Though I am a non-scientist, I think there is a simple experiment any of us can do that will demonstrate that how we maintain a starter has everything to do with the microbial population it supports.

Here's the experiment: take your starter and split it into 2 parts, and maintain each part differently for 2 weeks, feeding each every day. For example, feed one a mix of 2 parts AP and 1 part whole wheat. Feed the other a mix of 2 parts whole rye to 1 part AP. Feed them on different schedules. For example feed the wheat starter three times a day, and the rye starter twice a day. Keep them at different temperatures: keep the wheat starter in a warm spot in your house, and the rye starter in the coolest spot in the basement. Within 2 weeks you will have fostered 2 very different communities of microbes.

(Not speculation; I've done it. And there's no way for me to turn my rye starter back into my wheat starter, even if I wanted to. They are now 2 significantly different microbial populations.)

The experiment is a little stark. I suspect that most of us would agree, just thinking about it, that the resulting starters would be different. The point is that there are differences, some subtle, some overt, between our climates, our flours, and our SD feeding schedules, that have everything to do with the "identity" of our SD starters.

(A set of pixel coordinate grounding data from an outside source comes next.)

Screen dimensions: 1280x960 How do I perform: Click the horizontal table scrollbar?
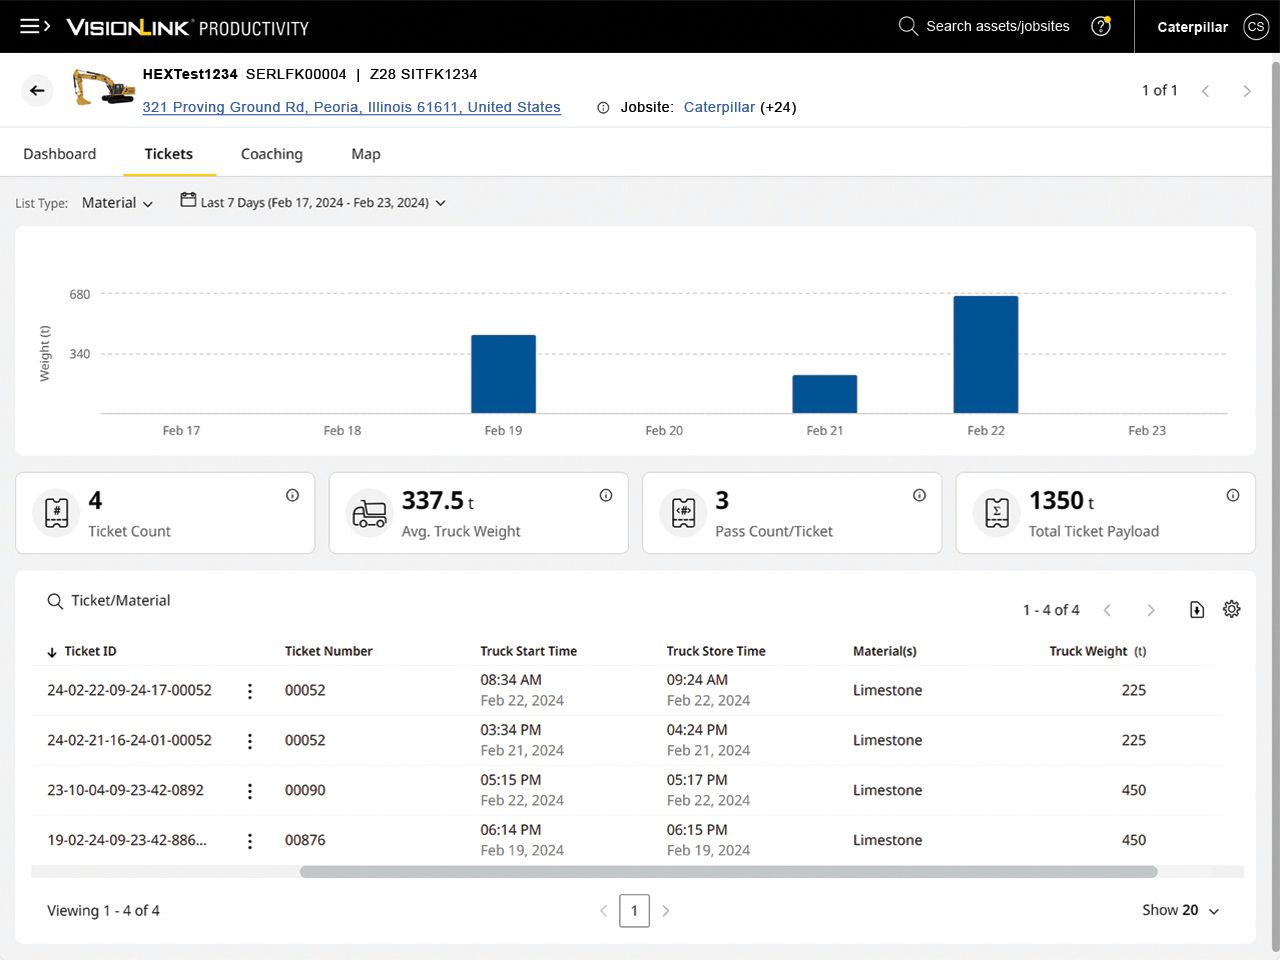pos(728,872)
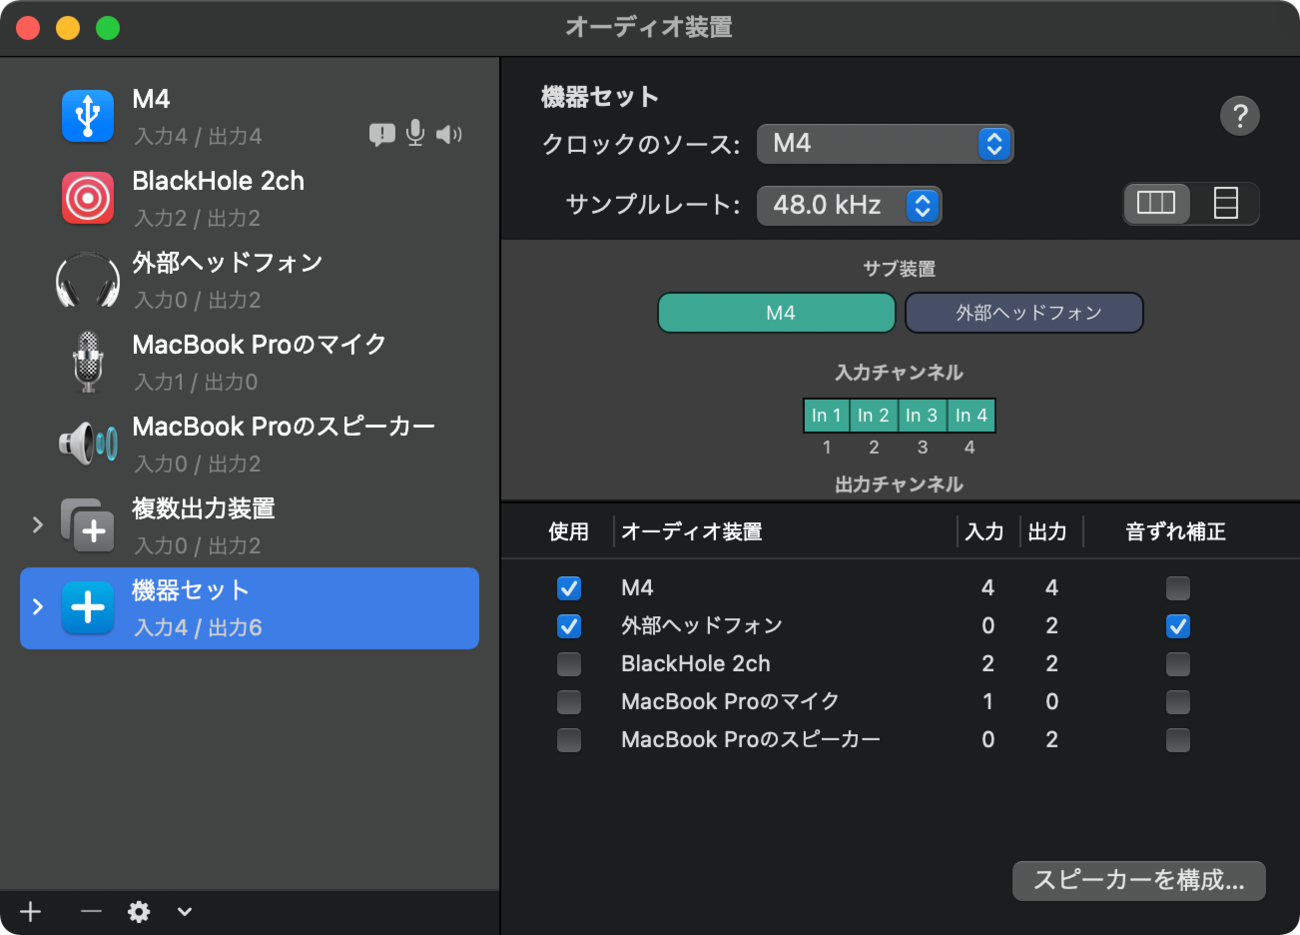Select the M4 sub-device tab
Image resolution: width=1300 pixels, height=935 pixels.
point(777,313)
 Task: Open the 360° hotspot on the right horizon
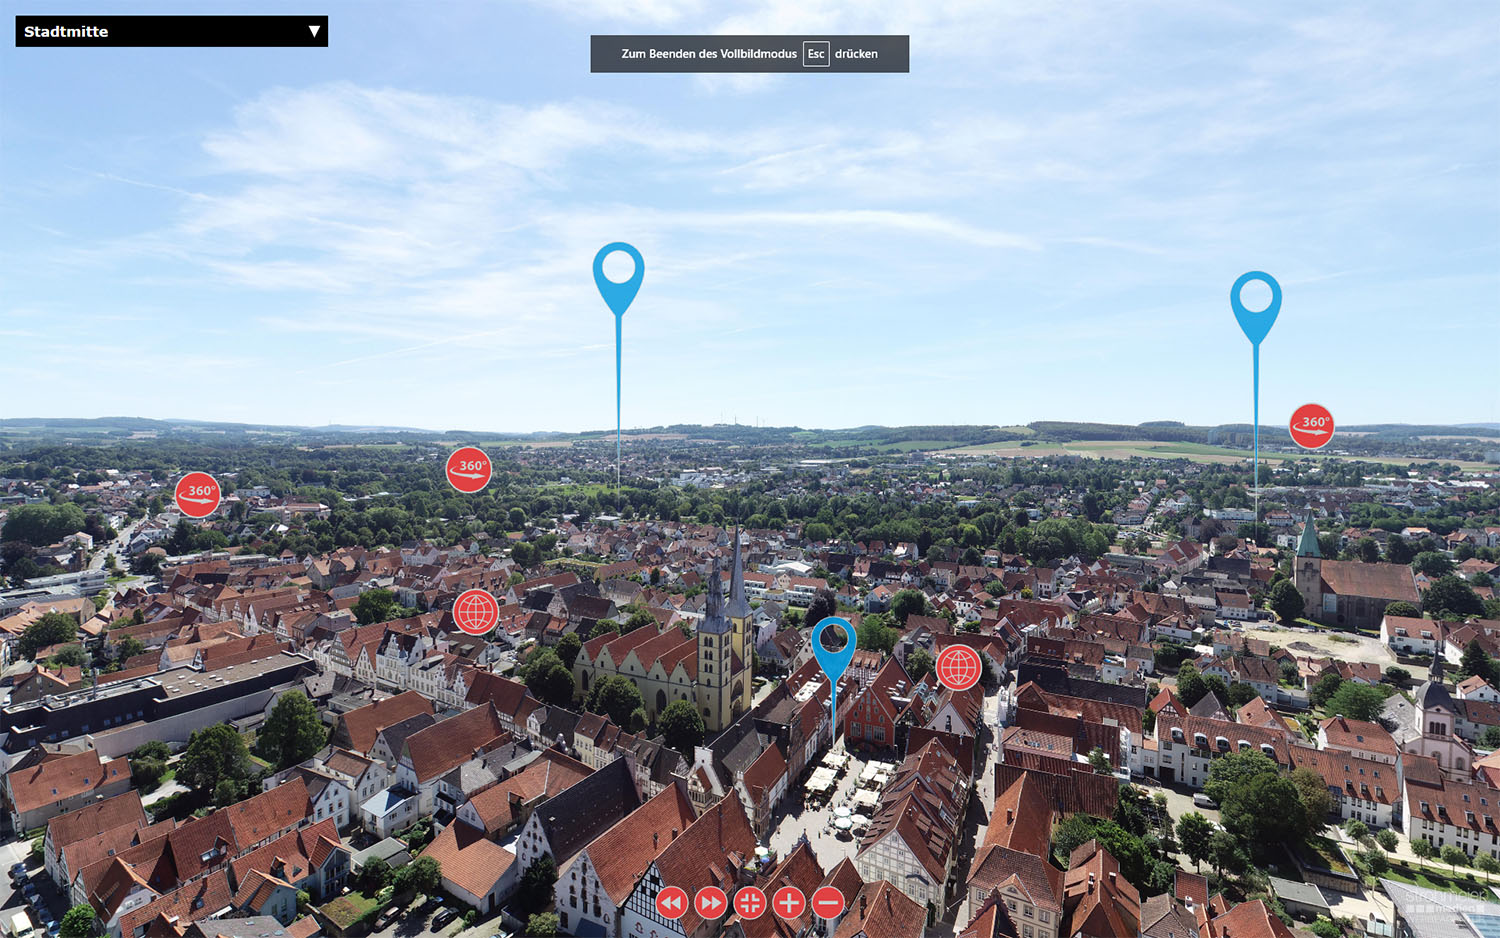pos(1312,425)
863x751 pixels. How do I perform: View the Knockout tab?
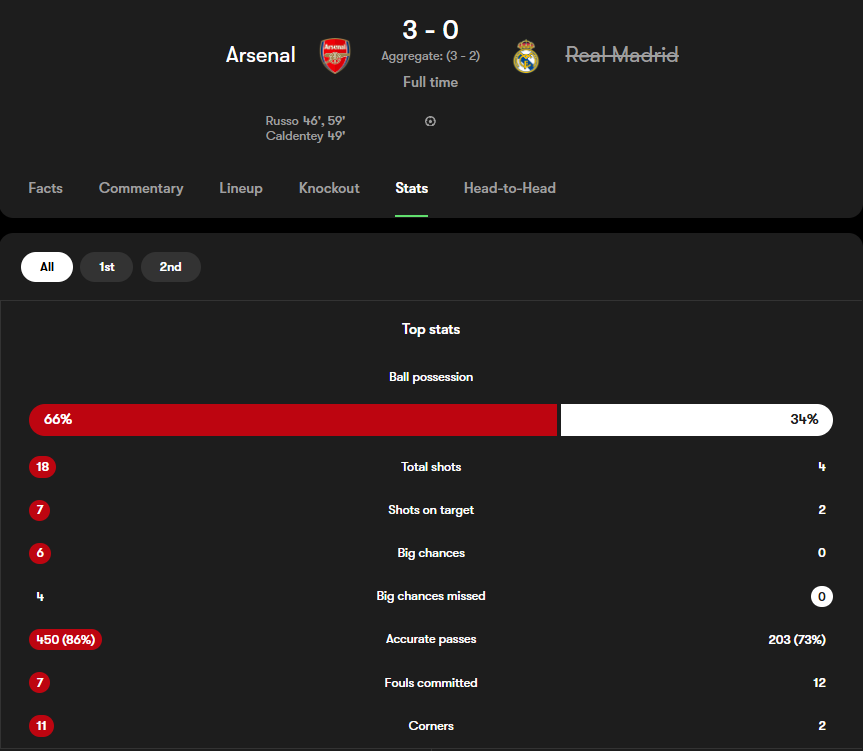[329, 188]
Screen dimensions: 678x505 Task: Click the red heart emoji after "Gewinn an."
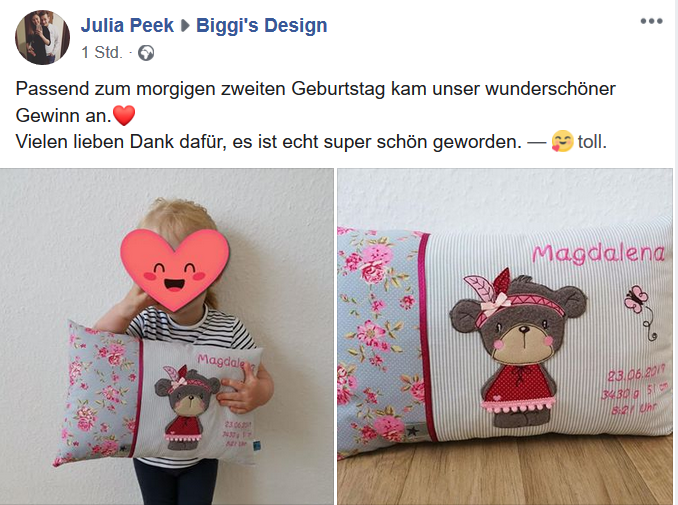pos(124,115)
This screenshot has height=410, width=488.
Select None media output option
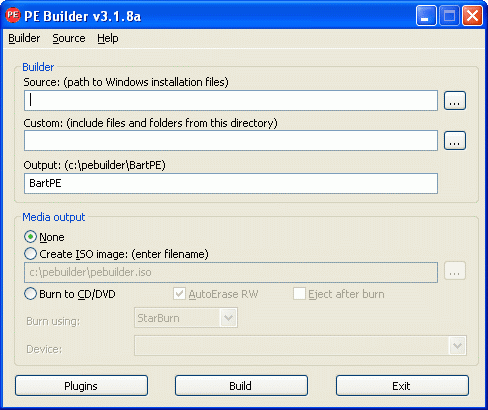[30, 237]
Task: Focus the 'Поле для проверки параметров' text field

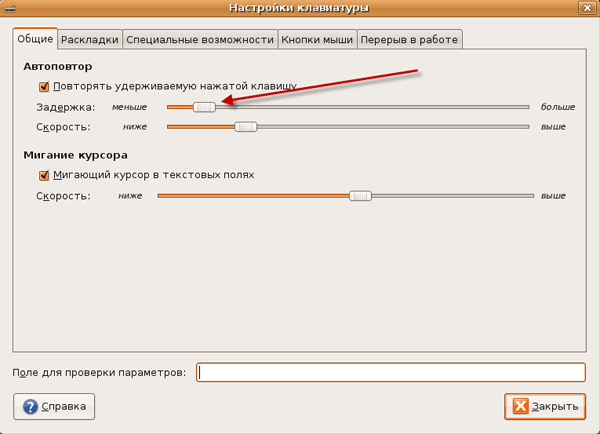Action: pyautogui.click(x=390, y=372)
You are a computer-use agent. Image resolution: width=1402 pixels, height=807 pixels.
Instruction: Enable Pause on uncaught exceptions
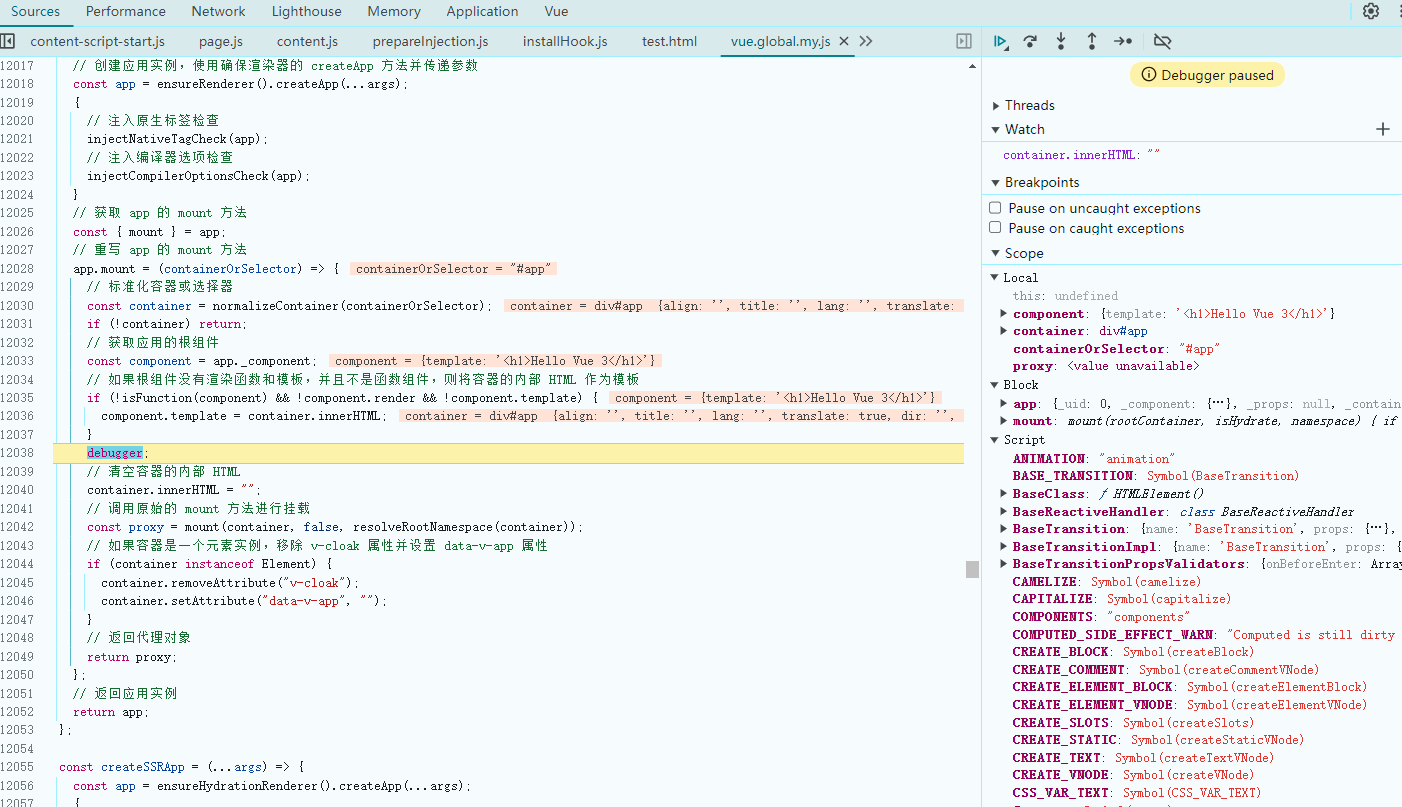click(995, 208)
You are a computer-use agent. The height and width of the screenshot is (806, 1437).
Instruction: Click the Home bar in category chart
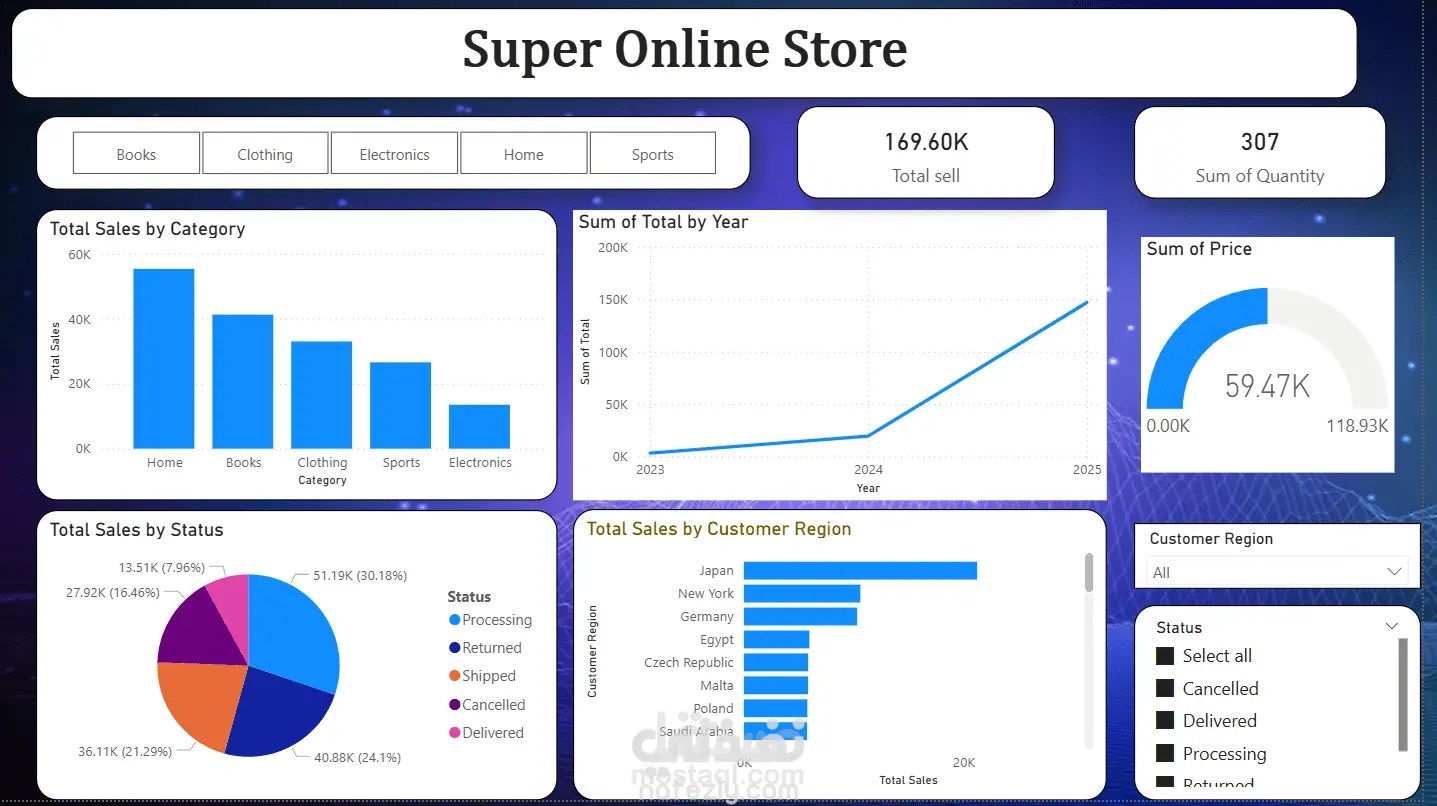(x=164, y=359)

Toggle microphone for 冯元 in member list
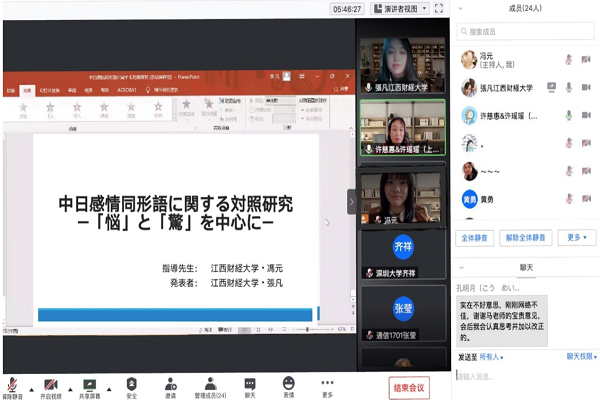coord(569,60)
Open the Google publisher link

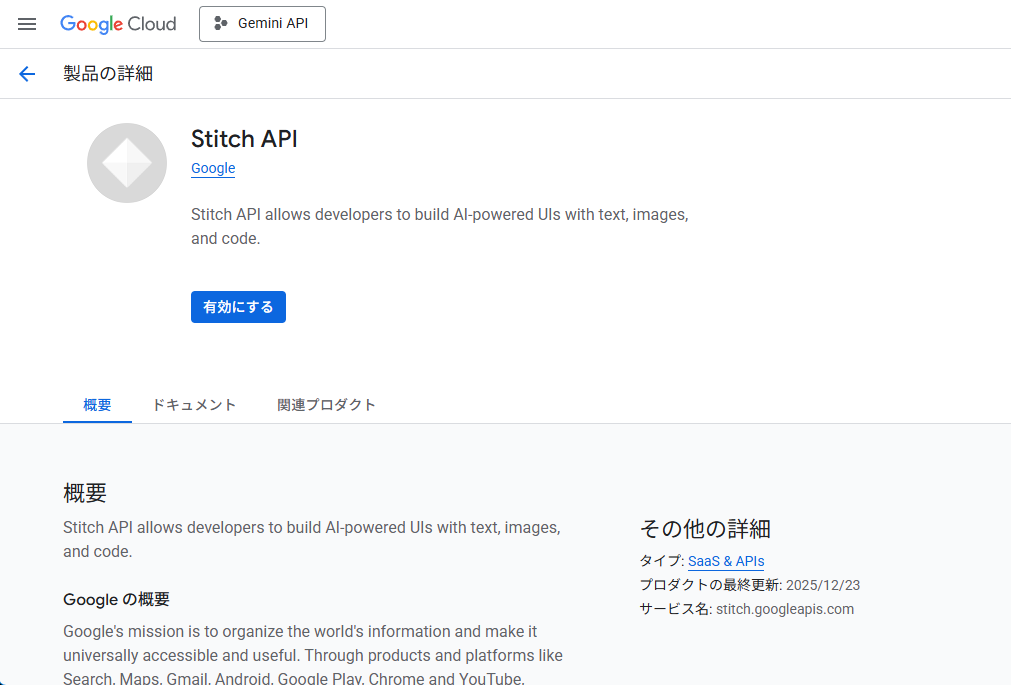coord(213,168)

I suspect it's fair to generalize that maintenance-routine, flour differences, and temperature differences, will change the nature of any sourdough starter. I would guess that these factors have a lot to do with the anecdotal evidence that location seems to change starters.

I suspect too that unless you can maintain your purchased starter in a very similar fashion to how it originated, and unless your climate is similar as well, it will change.